Amec has won part of a $1bn (550m) contract to rebuild water and sewerage networks in Iraq. The deal is the biggest so far by a UK company for reconstruction work in the war-torn country, but otherwise British firms have lost out.
Despite fierce lobbying in Washington by the Labour government, the UK's contribution through this and previous contracts won by Amec is worth $750m out of a total of $10bn. Mowlem, another UK hopeful, confirmed yesterday it had failed to clinch any deals; Carillion said it was still waiting to hear.
But British trade and investment minister Mike O'Brien seized on the Amec deals as proof that his efforts in the US had been successful.
"We have said all along that UK firms have the skills and capabilities to make a significant contribution to the reconstruction of Iraq's essential infrastructure.
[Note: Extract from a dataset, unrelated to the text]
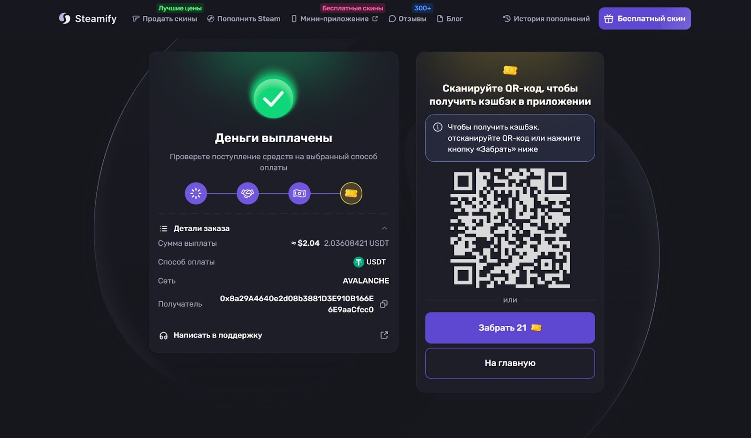Click the Бесплатный скин button
Viewport: 751px width, 438px height.
coord(644,19)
These awards along with earlier ones to UK firms confirm this," he argued.
The Amec deal, worth 300m to the UK company, was won in partnership with US engineer Fluor and is the second for the Anglo-US consortium in a matter of weeks.
The first, a power contract, was worth $500m to the joint venture. The combined successes sent Amec's share price up 3% to 305p. It is still in the running for two more pieces of work, one in transport, the other related to justice and security, which could be worth up to $1.2bn.
"This [new] award confirms Amec's role as the leading UK company involved in the reconstruction of Iraq," said Sir Peter Mason, its chief executive.
"Our wide experience of managing sensitive and critical projects on this scale worldwide will have been an important factor in this award."
Amec already has a team of managers in Iraq working with Fluor and this will be beefed up in the weeks ahead. The western firms will use a variety of Iraqi contractors and subcontractors to help with the work.
Amec used to be a British-based construction firm but is keen to reposition itself as an international project management and services business. It holds a 49% stake in the Fluor joint venture, which was established specifically to bid for Iraqi reconstruction contracts.
Foster Wheeler, another British firm, is understood to have won a relatively small Iraqi management contract but government sources admitted they could not name any other big British wins.
John Gains, chief executive of Mowlem, said his group had not been successful despite being paired with US firm KBR, part of Halliburton. "We have not won anything so we must move on," he said, adding that the firm was so busy in Britain it did not need Iraqi work.
Brian Wilson, the prime minister's special envoy in Iraq who lobbied in Washington with Mr O'Brien, said: "This is a US-funded contract and I have no doubt that, as funding sources diversify, British companies will play an even bigger part in rebuilding Iraq."